How Robert Fico rose to dominate Slovak politics

Fico in Handlova before shooting
[Reuters]

Robert Fico's ability to reinvent himself has kept him at the top of Slovakia’s politics despite repeated scandals.

Now surgeons are battling to save his life after an assassination attempt that followed a government meeting in a small town.

His most recent fall from grace was in 2018, when mass protests forced his resignation in the wake of the murder of investigative journalist Jan Kuciak and his fiancée.

Turning to the then president Andrej Kiska – one of many political enemies – he vowed to return to politics.

“I’m not going anywhere. Don’t worry,” he said.

And he was right.

Initially stunned by the sudden fall – and swiftly replaced as PM by his party protégé Peter Pellegrini – Fico appeared to be heading for the political wilderness.

After a humiliating election defeat for their leftist Smer party, Pellegrini abandoned him, forming a new centre-left party, Hlas.

But the Covid crisis created fresh opportunity for Robert Fico. He began appearing at mass demonstrations against the centre-right government’s restrictions to counter the pandemic.

Those demonstrations became increasingly unruly and ugly. Fico stood at the head of them, rousing the angry crowds with megaphone in hand, even being arrested at one point.

As Covid faded from the headlines, he found a new cause – Ukraine.

The September 2023 election was won – partly – on a pledge to send "not one more round of ammunition" to Kyiv, promising to reverse the Slovak government’s policy of arming Ukraine with artillery shells, heavy weapons and even fighter jets.

And after he won those elections, forming a coalition with Peter Pellegrini - the man who had betrayed him - as well the ultra-nationalist Slovak National Party – he doubled down on that policy.

In February as the world marked the conflict’s second anniversary, Mr Fico reiterated his opposition to the west’s policy of arming Kyiv.

There was no military solution to the conflict, he said, and sending weapons to Ukraine would only fill more graves in the country’s cemeteries.

Russia would never relinquish Crimea, or the parts of the eastern Donbas region it has taken, and instead Kyiv should lay down its arms and sue for peace, he said.

Vladimir Putin, Mr Fico said, had been "wrongly demonised" by the west.

During the six months he has been in office this time, he and his coalition allies have taken a sledgehammer to Slovakia’s institutions.

Reform of the criminal justice system included abolition of the Special Prosecutor’s Office, set up 20 years ago to investigation serious crime and corruption.

The office had been overseeing the Kuciak murders, and six years on, securing a conviction now seems more distant than ever.

protest against measures to shut national broadcaster, 2 May
"Hands off RTVS" - protesters are angry at Mr Fico's plans to shut the national broadcaster [EPA]

The national broadcaster – RTVS – is to be shut down in June and replaced with a new body with a new director.

Mr Fico says RTVS cannot be objective as it is in permanent conflict with his government, and this ‘unsustainable’ situation can only be rectified by replacing it.

Observers – including the opposition, the European Commission and the European Broadcasting Union – have warned the move would be a blow to media freedom in Slovakia.

Parliament had begun debating the proposal in earnest on Wednesday morning when news of the shooting broke. An opposition demonstration against the proposal was quickly cancelled.

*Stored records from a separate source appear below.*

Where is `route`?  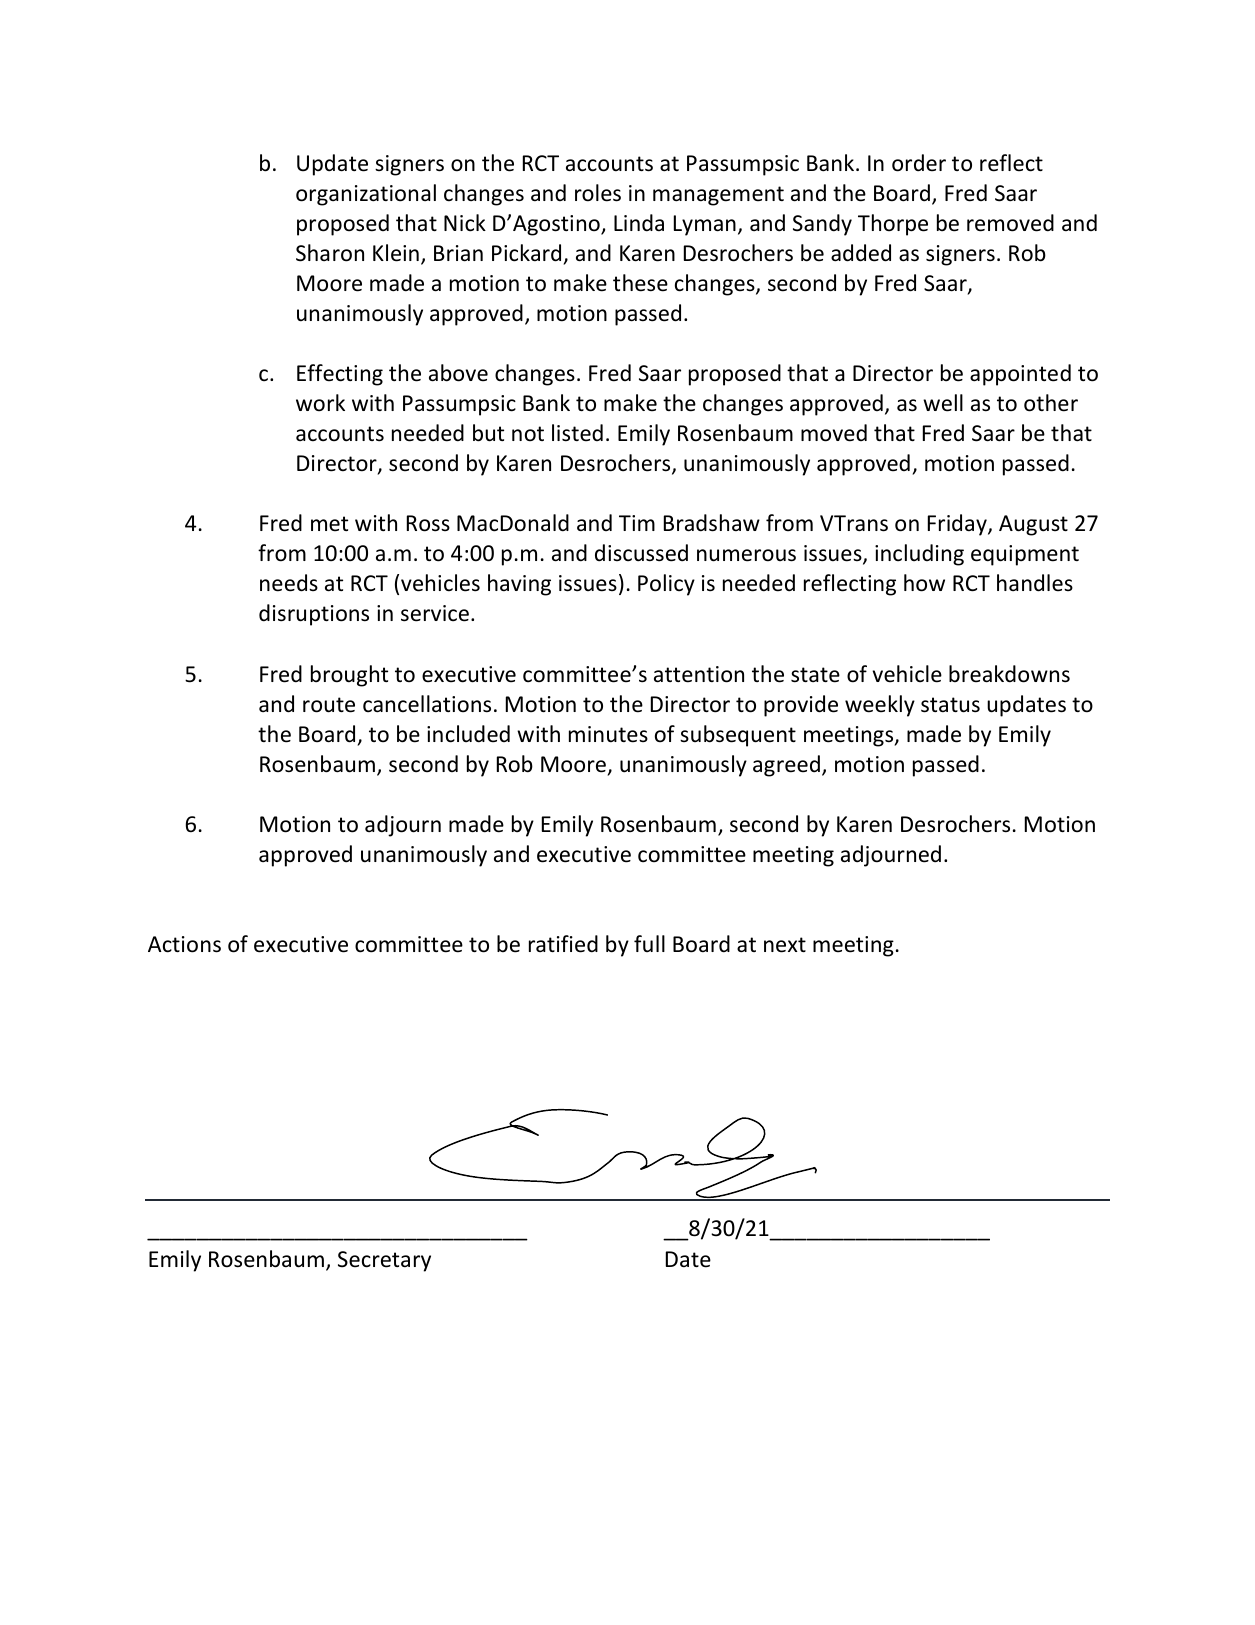 route is located at coordinates (329, 705).
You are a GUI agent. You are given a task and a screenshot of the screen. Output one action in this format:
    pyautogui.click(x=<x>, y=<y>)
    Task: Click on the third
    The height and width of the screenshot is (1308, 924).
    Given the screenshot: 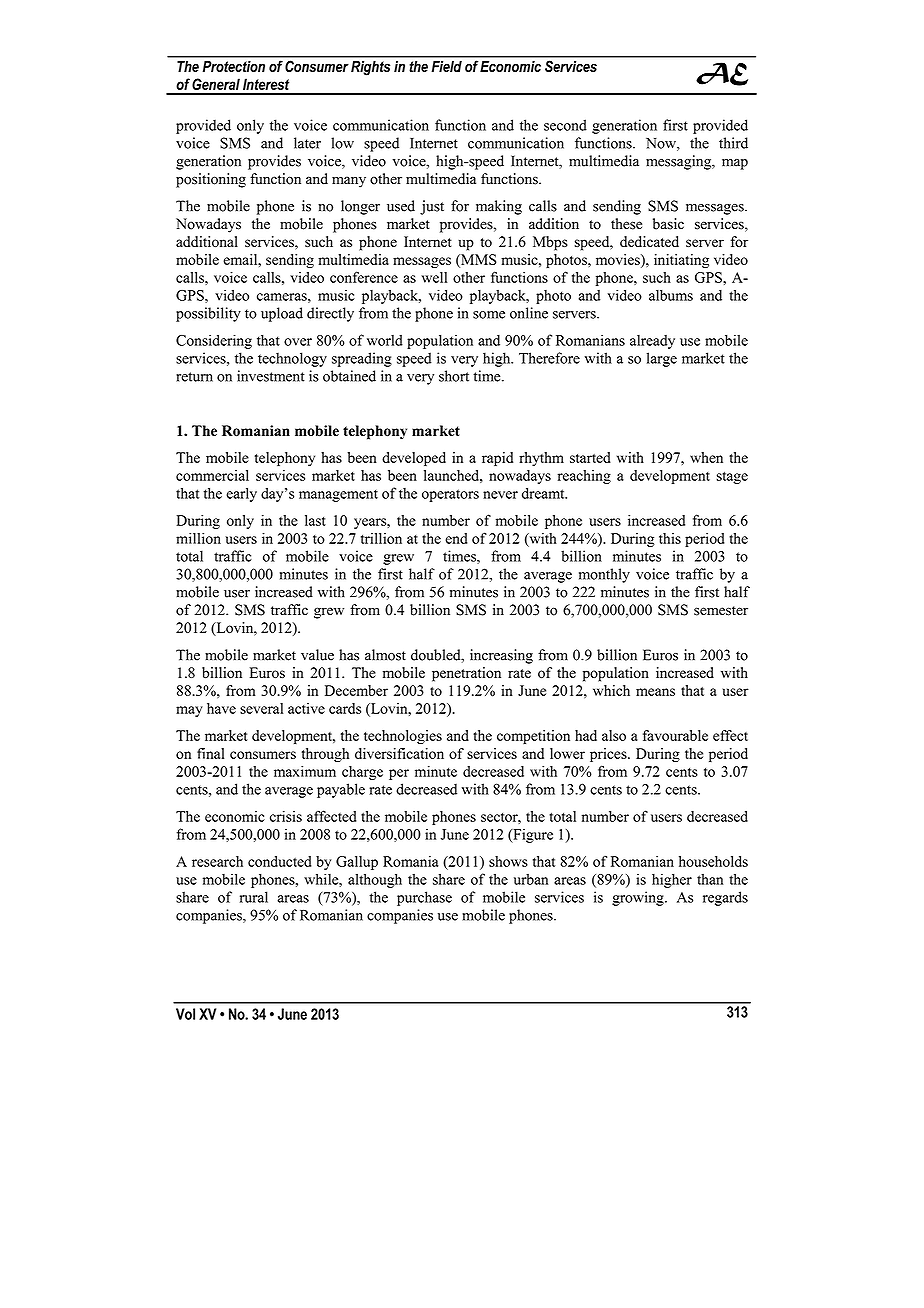 What is the action you would take?
    pyautogui.click(x=733, y=143)
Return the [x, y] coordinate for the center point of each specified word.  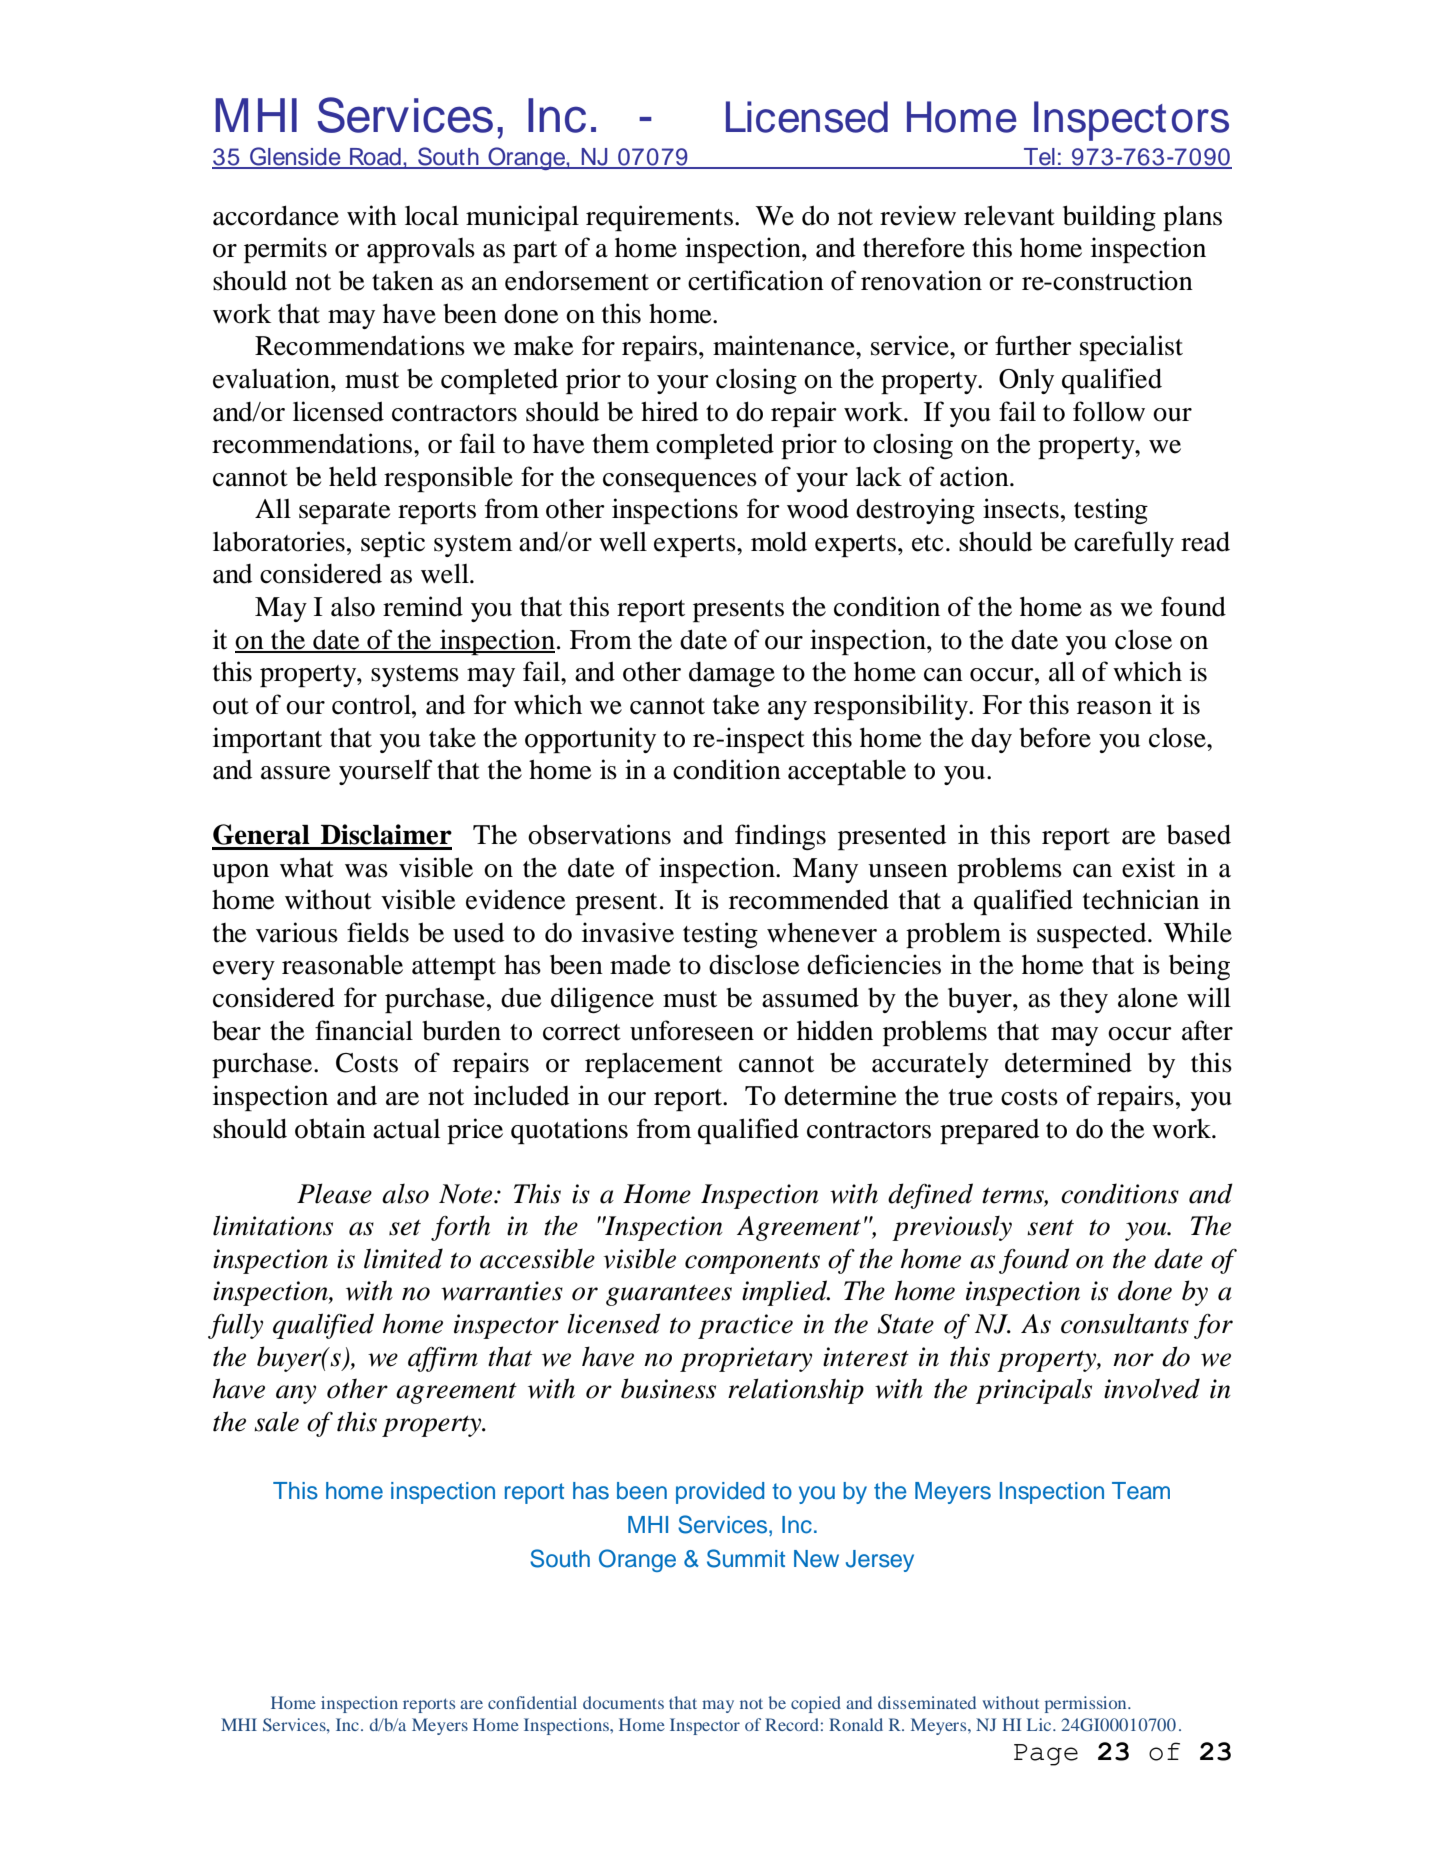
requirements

Media reports that the gunman – reported to be a 71-year-old man from southern Slovakia – had been motivated by the move to shut down RTVS have not been confirmed. Meanwhile a Hungarian investigative journalist said the man had previously been associated with a pro-Russian paramilitary group.

The man’s identity is being reported widely by the Slovak media, but his motive remains unclear.

However if 59-year-old political veteran Mr Fico pulls through, he will likely draw new strength from this attempt on his life.

Amid the calls for calm and an end to the hateful rhetoric, his closest political allies are already laying the blame squarely on the liberal opposition and the media.

One coalition ally – deputy prime minister Andrej Danko – said the country was heading for "political war".

The political temperature has certainly risen in Slovakia since he formed what is his fourth administration in October.

But this shooting propels the country into wholly uncharted territory.